-- start EXTRACTED INFORMATION --
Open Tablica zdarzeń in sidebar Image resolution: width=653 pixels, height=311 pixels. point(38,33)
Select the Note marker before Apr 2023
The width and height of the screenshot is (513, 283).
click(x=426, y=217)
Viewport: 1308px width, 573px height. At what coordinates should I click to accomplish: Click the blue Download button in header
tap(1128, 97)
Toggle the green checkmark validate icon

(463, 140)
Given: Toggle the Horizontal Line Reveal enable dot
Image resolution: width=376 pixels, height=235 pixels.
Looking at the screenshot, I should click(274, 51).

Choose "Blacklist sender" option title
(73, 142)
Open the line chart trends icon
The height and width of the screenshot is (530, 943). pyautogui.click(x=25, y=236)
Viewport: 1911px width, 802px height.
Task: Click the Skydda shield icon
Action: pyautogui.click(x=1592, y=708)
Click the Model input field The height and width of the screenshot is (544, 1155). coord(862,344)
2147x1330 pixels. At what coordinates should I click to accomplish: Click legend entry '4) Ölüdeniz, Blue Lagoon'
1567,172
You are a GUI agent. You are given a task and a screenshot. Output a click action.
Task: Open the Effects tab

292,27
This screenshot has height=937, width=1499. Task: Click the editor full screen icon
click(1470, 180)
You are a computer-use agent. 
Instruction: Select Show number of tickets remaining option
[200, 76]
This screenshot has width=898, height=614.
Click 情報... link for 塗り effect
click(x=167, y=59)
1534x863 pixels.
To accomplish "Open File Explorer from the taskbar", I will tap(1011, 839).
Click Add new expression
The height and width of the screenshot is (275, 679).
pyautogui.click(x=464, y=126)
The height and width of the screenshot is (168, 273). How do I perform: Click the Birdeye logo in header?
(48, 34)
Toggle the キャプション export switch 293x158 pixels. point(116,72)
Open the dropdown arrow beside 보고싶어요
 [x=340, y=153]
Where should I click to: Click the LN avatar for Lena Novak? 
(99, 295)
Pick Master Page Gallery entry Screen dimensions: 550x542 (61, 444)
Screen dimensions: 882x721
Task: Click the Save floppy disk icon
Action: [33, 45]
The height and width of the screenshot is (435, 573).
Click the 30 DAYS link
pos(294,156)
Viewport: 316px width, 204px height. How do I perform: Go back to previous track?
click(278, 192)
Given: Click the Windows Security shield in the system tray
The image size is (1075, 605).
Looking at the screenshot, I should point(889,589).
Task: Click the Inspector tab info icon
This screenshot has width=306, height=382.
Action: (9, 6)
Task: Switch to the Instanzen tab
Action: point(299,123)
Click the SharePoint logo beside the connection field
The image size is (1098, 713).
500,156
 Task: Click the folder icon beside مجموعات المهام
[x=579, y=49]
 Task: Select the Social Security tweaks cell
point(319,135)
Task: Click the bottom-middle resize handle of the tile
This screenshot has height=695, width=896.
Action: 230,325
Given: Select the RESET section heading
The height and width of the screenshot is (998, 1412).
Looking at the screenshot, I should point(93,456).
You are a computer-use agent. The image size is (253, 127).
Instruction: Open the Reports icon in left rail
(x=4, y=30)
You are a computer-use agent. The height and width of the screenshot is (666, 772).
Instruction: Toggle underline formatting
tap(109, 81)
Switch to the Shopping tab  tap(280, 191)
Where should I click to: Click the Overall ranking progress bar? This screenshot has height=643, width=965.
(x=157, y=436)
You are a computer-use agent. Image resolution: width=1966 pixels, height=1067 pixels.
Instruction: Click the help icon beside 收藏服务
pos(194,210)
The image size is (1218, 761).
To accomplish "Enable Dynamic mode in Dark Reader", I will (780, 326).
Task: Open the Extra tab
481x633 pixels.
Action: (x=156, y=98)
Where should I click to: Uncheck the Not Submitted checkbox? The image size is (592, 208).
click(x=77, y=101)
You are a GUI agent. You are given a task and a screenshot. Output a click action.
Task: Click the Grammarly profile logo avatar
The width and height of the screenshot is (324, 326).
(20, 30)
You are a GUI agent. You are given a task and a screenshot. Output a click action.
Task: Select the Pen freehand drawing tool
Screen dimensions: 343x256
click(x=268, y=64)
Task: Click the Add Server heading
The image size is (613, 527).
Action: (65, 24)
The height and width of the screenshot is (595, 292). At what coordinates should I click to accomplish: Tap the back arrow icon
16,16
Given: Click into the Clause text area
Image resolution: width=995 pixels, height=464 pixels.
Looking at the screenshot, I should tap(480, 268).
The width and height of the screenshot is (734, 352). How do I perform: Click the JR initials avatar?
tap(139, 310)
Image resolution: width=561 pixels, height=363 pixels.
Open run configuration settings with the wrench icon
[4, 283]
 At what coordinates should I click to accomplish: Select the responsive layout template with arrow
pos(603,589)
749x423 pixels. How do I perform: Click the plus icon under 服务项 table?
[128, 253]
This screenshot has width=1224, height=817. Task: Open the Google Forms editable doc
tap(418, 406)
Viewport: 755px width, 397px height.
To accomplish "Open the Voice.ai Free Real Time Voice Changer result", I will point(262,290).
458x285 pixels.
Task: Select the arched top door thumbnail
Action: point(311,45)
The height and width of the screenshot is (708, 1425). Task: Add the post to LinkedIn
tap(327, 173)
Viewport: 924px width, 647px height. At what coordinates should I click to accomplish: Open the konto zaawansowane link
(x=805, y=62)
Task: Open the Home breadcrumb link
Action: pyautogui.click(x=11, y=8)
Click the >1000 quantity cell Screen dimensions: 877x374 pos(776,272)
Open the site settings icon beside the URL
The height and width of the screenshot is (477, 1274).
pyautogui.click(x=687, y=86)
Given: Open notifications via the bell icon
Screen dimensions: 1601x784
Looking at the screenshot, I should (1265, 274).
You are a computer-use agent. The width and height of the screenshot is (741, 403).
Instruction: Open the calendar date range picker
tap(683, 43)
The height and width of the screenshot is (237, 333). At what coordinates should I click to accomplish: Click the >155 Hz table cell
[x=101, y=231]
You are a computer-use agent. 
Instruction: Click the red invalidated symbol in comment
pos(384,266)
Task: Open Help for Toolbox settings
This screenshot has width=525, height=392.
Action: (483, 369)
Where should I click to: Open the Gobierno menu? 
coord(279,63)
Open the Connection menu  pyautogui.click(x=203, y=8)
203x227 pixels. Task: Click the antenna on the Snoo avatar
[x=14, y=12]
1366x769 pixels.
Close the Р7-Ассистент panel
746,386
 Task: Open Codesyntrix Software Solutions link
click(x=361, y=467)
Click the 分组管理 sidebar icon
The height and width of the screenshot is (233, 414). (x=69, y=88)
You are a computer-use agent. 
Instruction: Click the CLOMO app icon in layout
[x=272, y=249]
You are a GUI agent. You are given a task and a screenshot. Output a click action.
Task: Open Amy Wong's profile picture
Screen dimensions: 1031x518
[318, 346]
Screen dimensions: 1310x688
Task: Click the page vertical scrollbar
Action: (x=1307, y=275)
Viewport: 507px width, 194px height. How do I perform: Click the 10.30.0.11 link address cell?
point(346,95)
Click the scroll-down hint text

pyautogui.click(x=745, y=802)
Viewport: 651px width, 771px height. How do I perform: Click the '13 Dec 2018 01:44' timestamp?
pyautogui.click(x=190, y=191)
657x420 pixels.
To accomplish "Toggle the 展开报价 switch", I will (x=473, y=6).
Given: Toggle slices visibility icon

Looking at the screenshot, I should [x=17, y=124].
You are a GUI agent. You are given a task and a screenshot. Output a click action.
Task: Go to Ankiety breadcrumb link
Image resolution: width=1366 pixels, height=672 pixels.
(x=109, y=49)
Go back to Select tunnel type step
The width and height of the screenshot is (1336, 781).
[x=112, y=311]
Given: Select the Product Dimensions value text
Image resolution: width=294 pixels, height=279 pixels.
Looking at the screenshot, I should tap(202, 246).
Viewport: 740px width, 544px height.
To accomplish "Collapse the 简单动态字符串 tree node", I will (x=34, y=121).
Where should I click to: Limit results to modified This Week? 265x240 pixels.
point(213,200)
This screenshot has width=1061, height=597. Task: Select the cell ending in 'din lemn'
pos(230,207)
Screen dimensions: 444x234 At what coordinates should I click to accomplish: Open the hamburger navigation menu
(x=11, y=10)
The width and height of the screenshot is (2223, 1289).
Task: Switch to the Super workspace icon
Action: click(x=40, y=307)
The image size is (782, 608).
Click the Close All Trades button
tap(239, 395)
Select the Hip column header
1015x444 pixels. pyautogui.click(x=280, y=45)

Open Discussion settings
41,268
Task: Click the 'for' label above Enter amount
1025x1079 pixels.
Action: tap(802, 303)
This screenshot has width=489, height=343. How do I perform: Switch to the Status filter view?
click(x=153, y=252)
-- end EXTRACTED INFORMATION --
TASK BRIEF -
Print again, verbatim, the lines of the material above from the line containing "Where should I click to: Click the LN" up to and including the line containing "(x=4, y=30)".

SOLUTION -
Where should I click to: Click the LN avatar for Lena Novak? 
(99, 295)
Pick Master Page Gallery entry Screen dimensions: 550x542 (61, 444)
Screen dimensions: 882x721
Task: Click the Save floppy disk icon
Action: [33, 45]
The height and width of the screenshot is (435, 573).
Click the 30 DAYS link
pos(294,156)
Viewport: 316px width, 204px height. How do I perform: Go back to previous track?
click(278, 192)
Given: Click the Windows Security shield in the system tray
The image size is (1075, 605).
Looking at the screenshot, I should point(889,589).
Task: Click the Inspector tab info icon
This screenshot has width=306, height=382.
Action: (9, 6)
Task: Switch to the Instanzen tab
Action: point(299,123)
Click the SharePoint logo beside the connection field
The image size is (1098, 713).
500,156
 Task: Click the folder icon beside مجموعات المهام
[x=579, y=49]
 Task: Select the Social Security tweaks cell
point(319,135)
Task: Click the bottom-middle resize handle of the tile
This screenshot has height=695, width=896.
Action: 230,325
Given: Select the RESET section heading
The height and width of the screenshot is (998, 1412).
Looking at the screenshot, I should point(93,456).
You are a computer-use agent. The image size is (253, 127).
Instruction: Open the Reports icon in left rail
(x=4, y=30)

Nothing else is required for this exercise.